→ **WORK INSTRUCTIONS**:
**a)** In the panel discussion on fiction writing and screenwriting, what is a screenwriter limited to?
**b)** Please retype the part of the panel discussion on fiction writing and screenwriting between "They compare in" and "actors and cinematographers.", inclusive.

→ **DOCUMENT EXTRACT**:
* Start *

Gothic.net’s Panel of Experts weight in on the ways fiction-writing and screenwriting compare. Some of our experts feel writing fiction allows for more intricate character development and internal monologues, while writing for the screen requires a tighter focus on action and dialogue. Some find that writing for film or television requires more collaboration with directors, producers, and actors, while writing a novel or short story allows for more solitary creativity. Some find it all comes down to the differences in paycheck. Some have discovered that writing in one medium has helped develop skills and techniques that transfer well to the other.

Way too long a question at the end of an interview. But writing is writing. The process of storytelling is the same. You can cheat as a screenwriter – in a novel you have to give your reader every second, every experience in the whole story. But screenwriting is a lot harder to do well than people think.

Alexandra Sokoloff, writer

They require two completely different skillsets, as far as I can tell. I’ve only written one produced script for a short film, but it was a vastly different experience than anything else I’ve done.

Bev Vincent, writer

SOMEWHAT

Bob Johnson, writer

They compare in that with both you need an ability to plot and allow plot to grow logically out of character motivations. But screen writing is a unique exercise where you don’t get to use ANY of the prose craft you develop as a fiction writer. You are limited to only what the viewer can see or hear. What makes prose fiction is all the other stuff, the implications, the internal monologues, the indirect discourse, the voice of the narration and the authority of the prose. All that’s gone in a screenplay, filled in by the artistry of the actors and cinematographers.

* End *

Stored data entries
* Start *

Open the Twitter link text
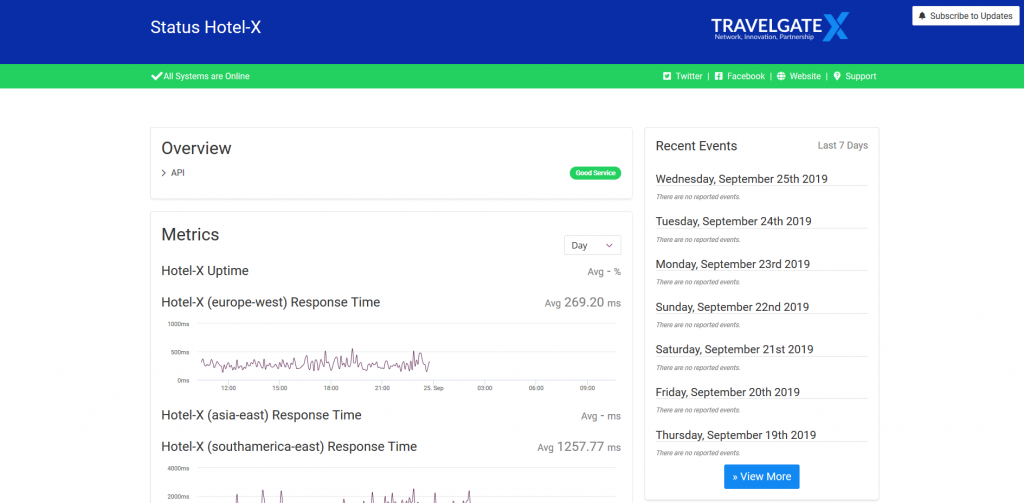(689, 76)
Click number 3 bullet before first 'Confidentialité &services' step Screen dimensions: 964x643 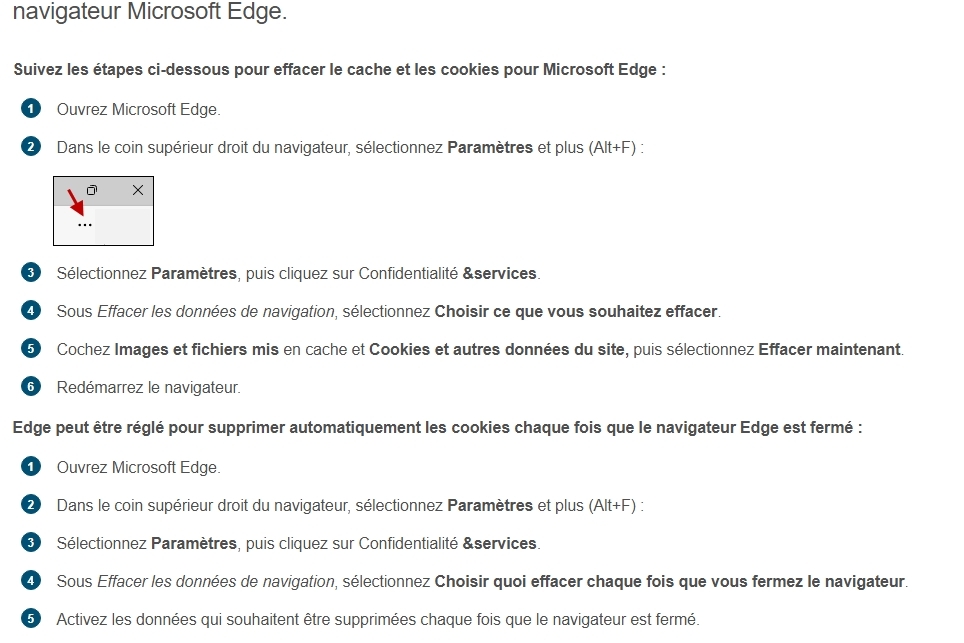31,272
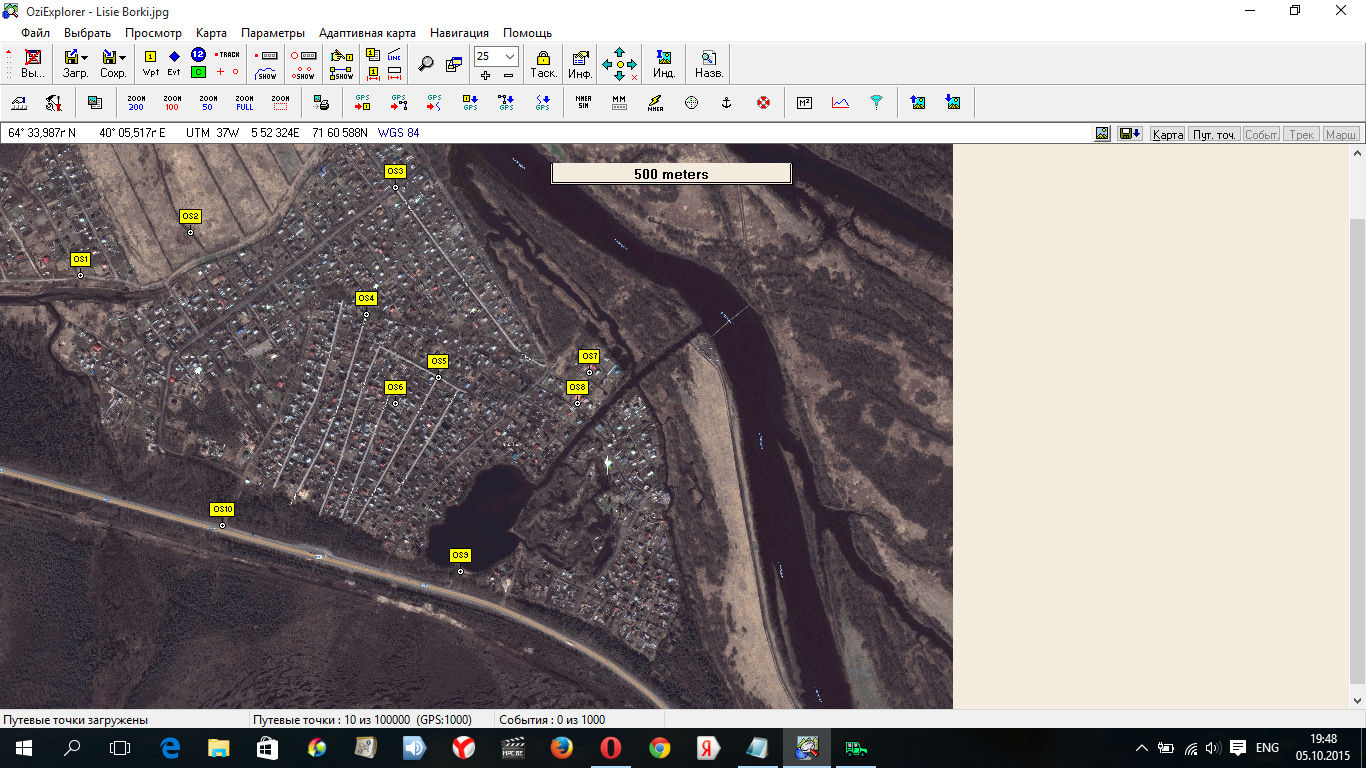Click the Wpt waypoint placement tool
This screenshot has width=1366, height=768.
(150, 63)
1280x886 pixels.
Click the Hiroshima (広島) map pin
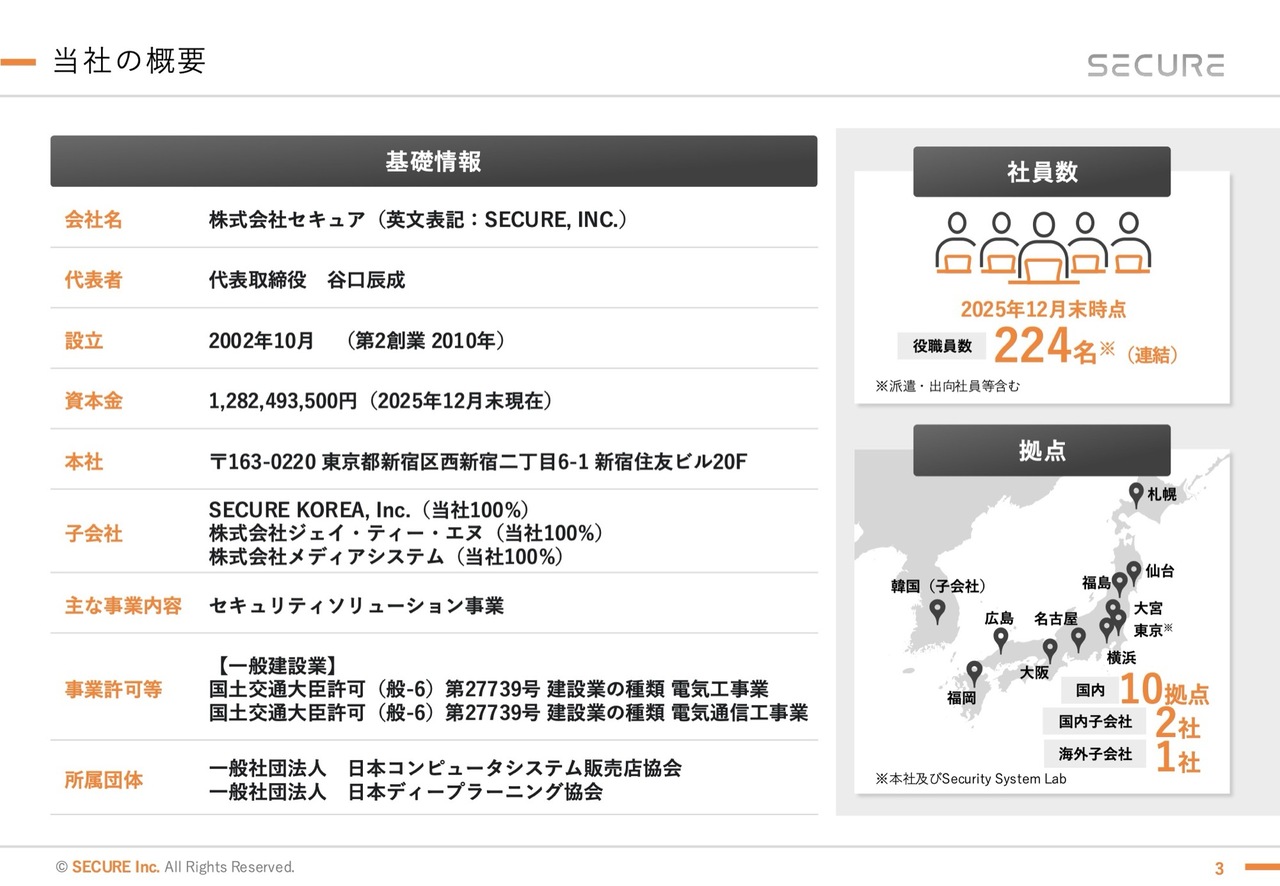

* End *

→ **TASK SOLUTIONS**:
**a)** A screenwriter is limited to only what the viewer can see or hear.

**b)**
They compare in that with both you need an ability to plot and allow plot to grow logically out of character motivations. But screen writing is a unique exercise where you don’t get to use ANY of the prose craft you develop as a fiction writer. You are limited to only what the viewer can see or hear. What makes prose fiction is all the other stuff, the implications, the internal monologues, the indirect discourse, the voice of the narration and the authority of the prose. All that’s gone in a screenplay, filled in by the artistry of the actors and cinematographers.